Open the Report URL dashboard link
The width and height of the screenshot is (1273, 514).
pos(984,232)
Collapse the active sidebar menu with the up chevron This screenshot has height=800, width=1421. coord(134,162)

---

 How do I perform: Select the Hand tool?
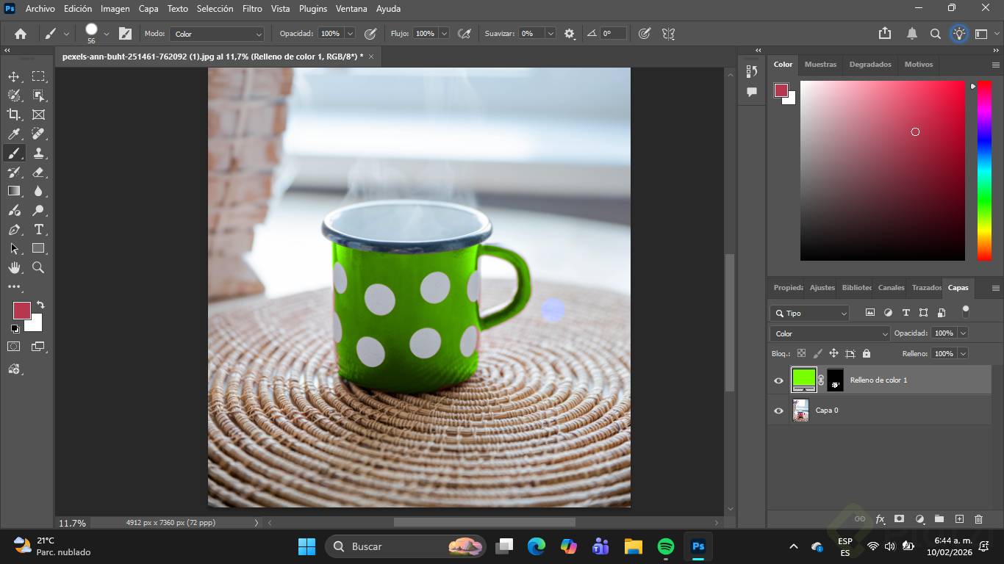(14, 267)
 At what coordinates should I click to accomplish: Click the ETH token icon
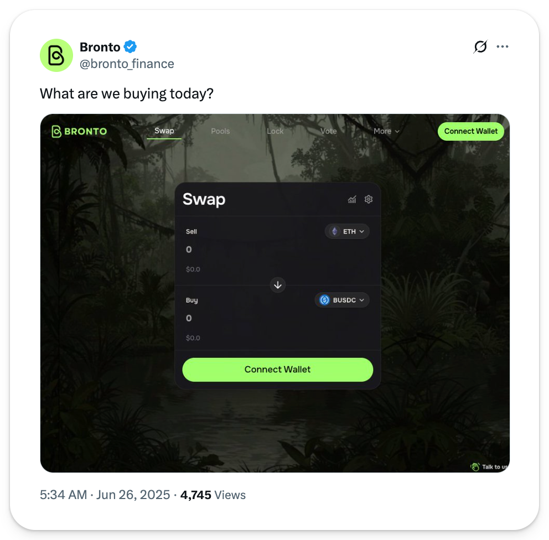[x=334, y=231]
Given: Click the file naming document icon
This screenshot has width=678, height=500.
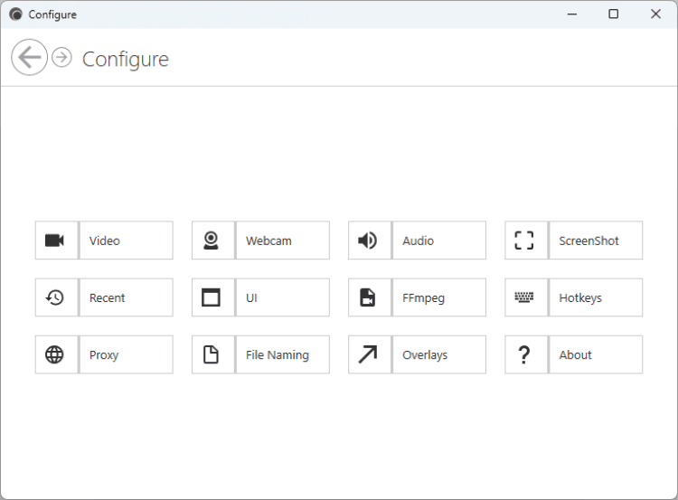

#### [REQUIRED ACTION]
Only the lines holding the word "This" belong in the answer; copy them from the listing above.

#### [PROBLEM SOLUTION]
Collapse the active sidebar menu with the up chevron This screenshot has height=800, width=1421. coord(134,162)
This screenshot has width=678, height=500.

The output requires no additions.